La sófora del Japón

La sófora del Japón en un aparcamiento interior de la Bda, Ntra. Sra. de la Oliva.

La sófora del Japón en un aparcamiento interior de la Bda. Ntra. Sra. de la Oliva.

La sófora del Japón o acacia del Japón es un árbol que está bien representado en Sevilla, tanto en sus parques y jardines como en el viario urbano; la podemos contemplar en la avenida Cardenal Bueno Monreal, en la Plaza de Refinadores (barrio de Santa Cruz), en la glorieta Mas y Prat (parque de María Luisa), en el bulevar Poeta Manuel Benítez Carrasco y en la barriada Ntra. Sra. de la Oliva. El nombre científico actual de la sófora del Japón es Styphnolobium japonicum (L.) Schott. y pertenece a la familia de las Fabáceas. Originaria del sudeste de China, posteriormente se introdujo en el Japón, donde los monjes budistas la solían plantar cerca de las pagodas, y fue precisamente desde el país del sol naciente desde donde se trajo a Europa (de ahí el término japonicum).

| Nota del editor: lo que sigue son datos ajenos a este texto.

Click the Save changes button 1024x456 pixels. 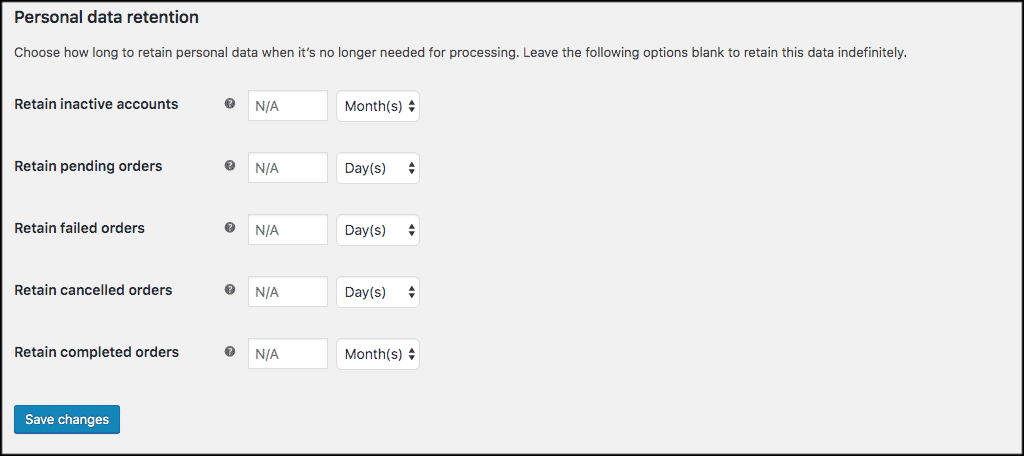click(67, 419)
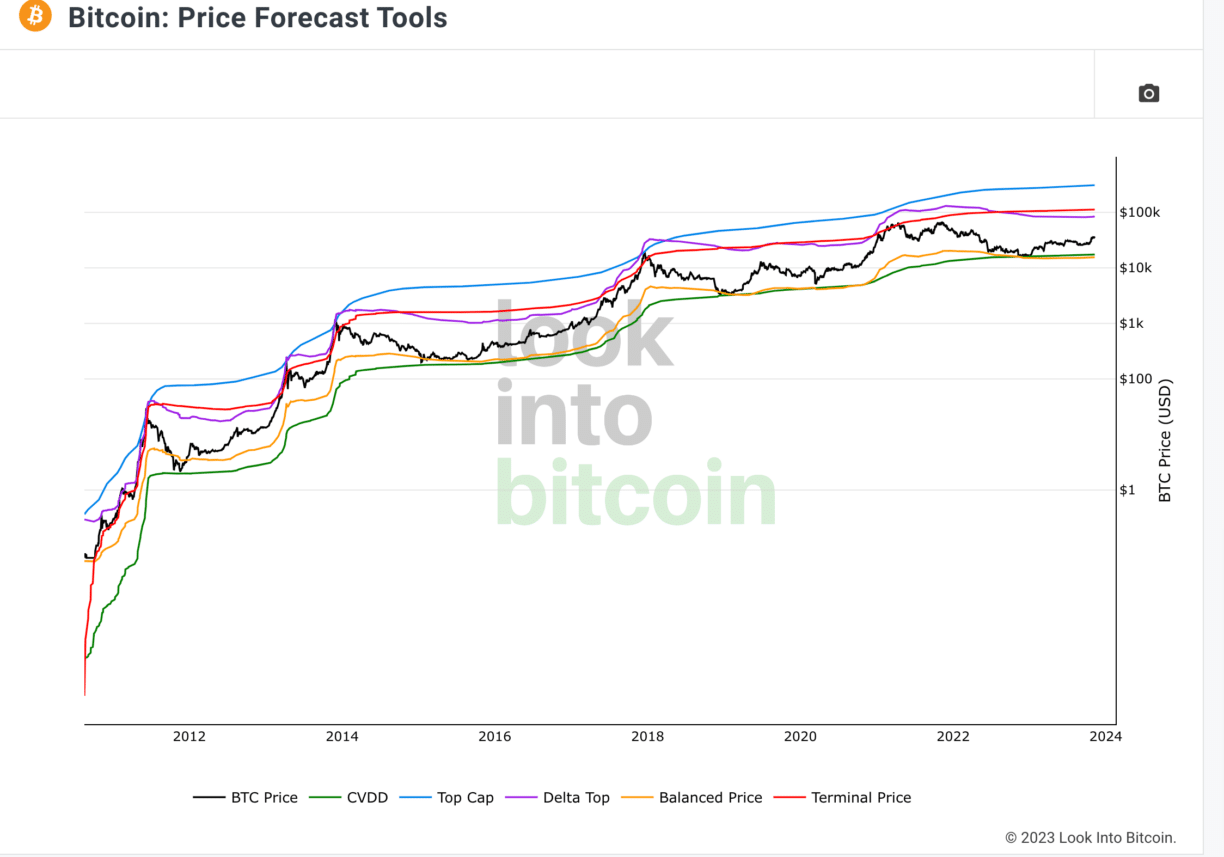This screenshot has height=857, width=1224.
Task: Click the Bitcoin logo icon in the header
Action: (x=34, y=17)
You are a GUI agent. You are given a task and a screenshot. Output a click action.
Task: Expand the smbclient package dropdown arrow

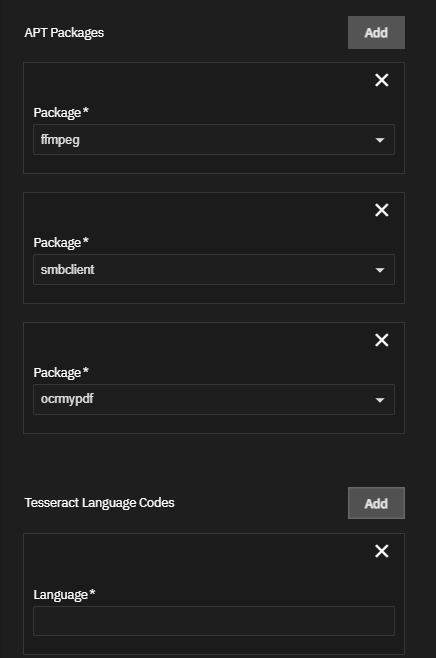click(380, 270)
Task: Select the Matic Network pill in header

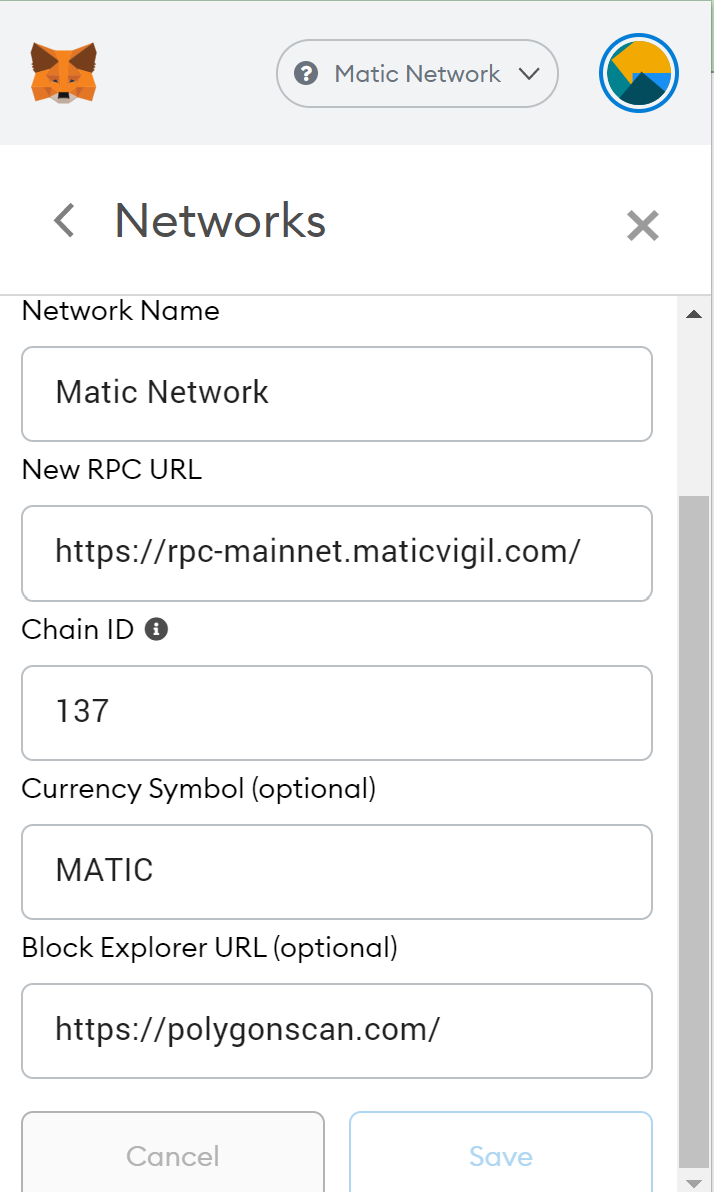Action: tap(416, 73)
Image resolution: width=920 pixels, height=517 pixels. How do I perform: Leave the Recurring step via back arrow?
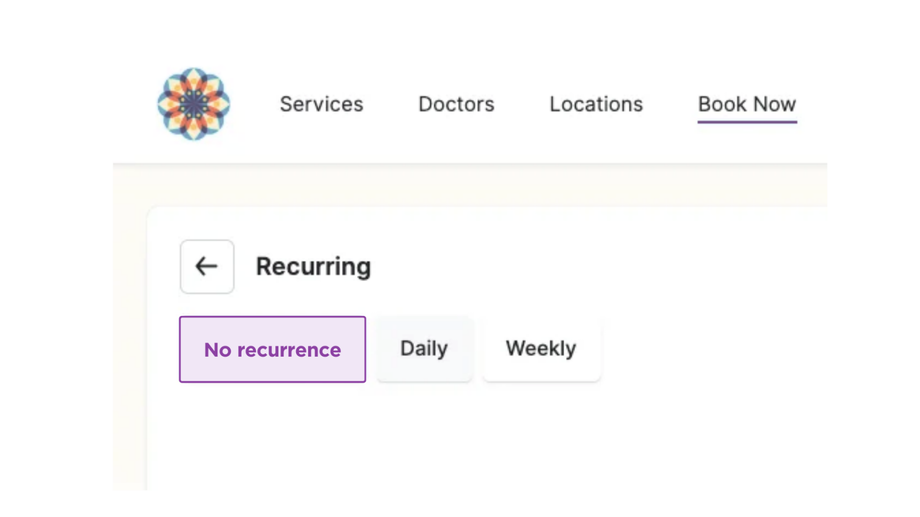(207, 267)
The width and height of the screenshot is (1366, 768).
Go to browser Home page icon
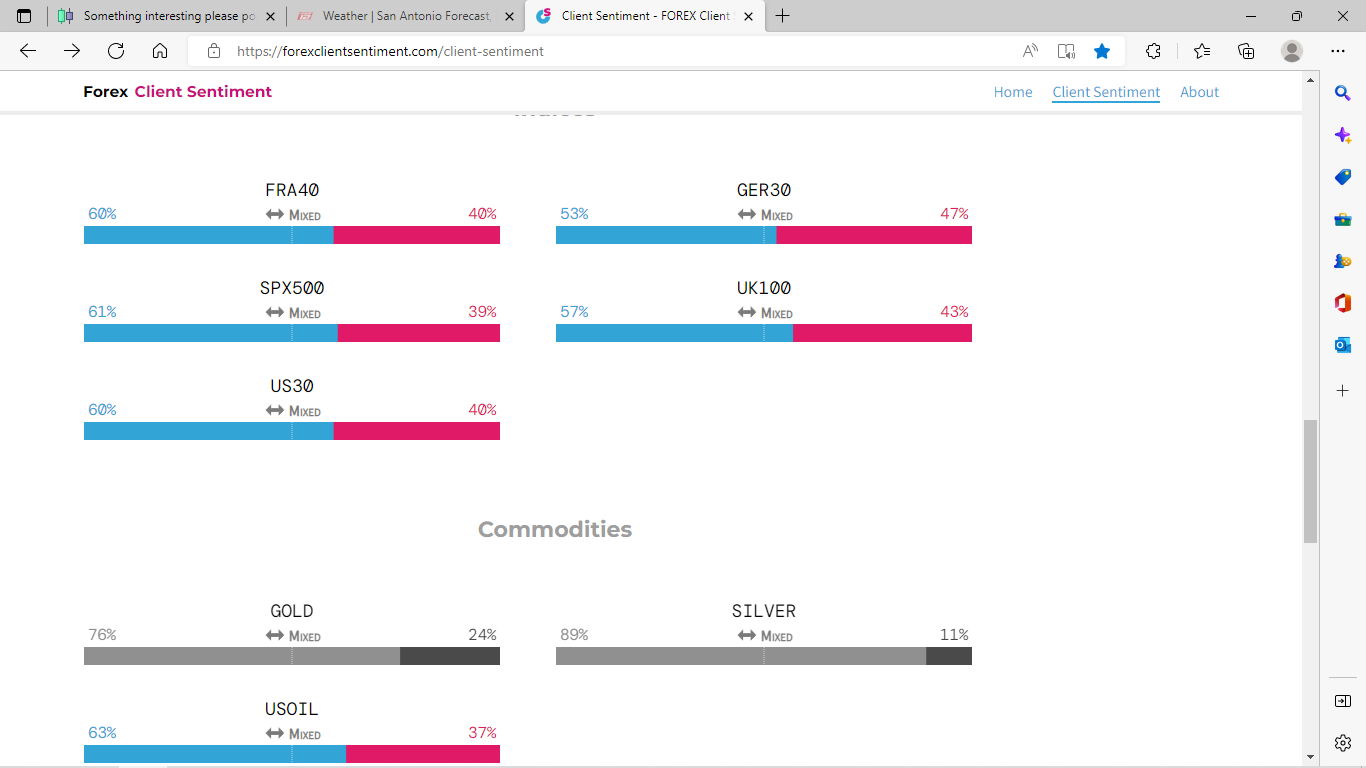(x=160, y=51)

Este árbol es de crecimiento relativamente lento; su longevidad se estima en unos 150 años, y aquí, en nuestra ciudad, los ejemplares más antiguos no llegan a superar los 15 metros de altura. Su copa es amplia, en ocasiones muy abierta, y está formada por ramas cortas y tortuosas, a veces péndulas; su tronco es recto, erguido y cilíndrico, y su corteza, de color pardo grisáceo oscuro, al envejecer se va agrietando en alargadas y leves fisuras longitudinales.

Sus hojas son caducas y están dispuestas alternativamente; son compuestas imparipinnadas y disponen de entre 7 y 17 folíolos enteros de forma oval y lanceolada que miden unos 6 cm de longitud; su color es verde oscuro por el haz y algo más pálido por el envés. Caen al final del otoño.

Sus flores son de color blanco amarillento, de forma amariposada (flores papilionáceas) y están agrupadas en racimos terminales de unos 25 cm de largo, que se van abriendo según el principio de floración ascendente. El cáliz es de color blanco verdoso y levemente bilobulado; la corola es lateralmente simétrica y mide de 1,5 a 2 cm; posee 10 estambres, todos ellos libres. También son ligeramente perfumadas y ricas en néctar, por lo que atraen a las abejas (se trata de una planta melífera). En Sevilla la sófora florece durante el mes de julio.

Sus frutos (conocidos en algunos lugares como lomentos) son legumbres colgantes de 5 a 7 cm de longitud, que presentan unos llamativos estrangulamientos y suelen permanecer en el árbol hasta bien entrado el invierno; cuando están maduros, sus paredes son más o menos mucilaginosas y resultan difíciles de abrir para extraerles de su interior las semillas (de 3 a 6), que son de color negro brillante, miden 1 cm de longitud y tienen forma de riñón.

Detalle de la inflorescencia de los racimos terminales de la sófora del Japón.

Detalle de la inflorescencia de los racimos terminales de la sófora del Japón.

Detalles de las hojas y las flores

Detalle de las hojas y las flores.

Detalles de los frutos maduros de la sófora del Japón

Detalle de los frutos maduros de la sófora del Japón.

Detalle de la corteza del tronco de la sófora del Japón.

Detalle de la corteza del tronco de la sófora del Japón.

Las semillas de la sófora del Japón

Las semillas de la sófora del Japón.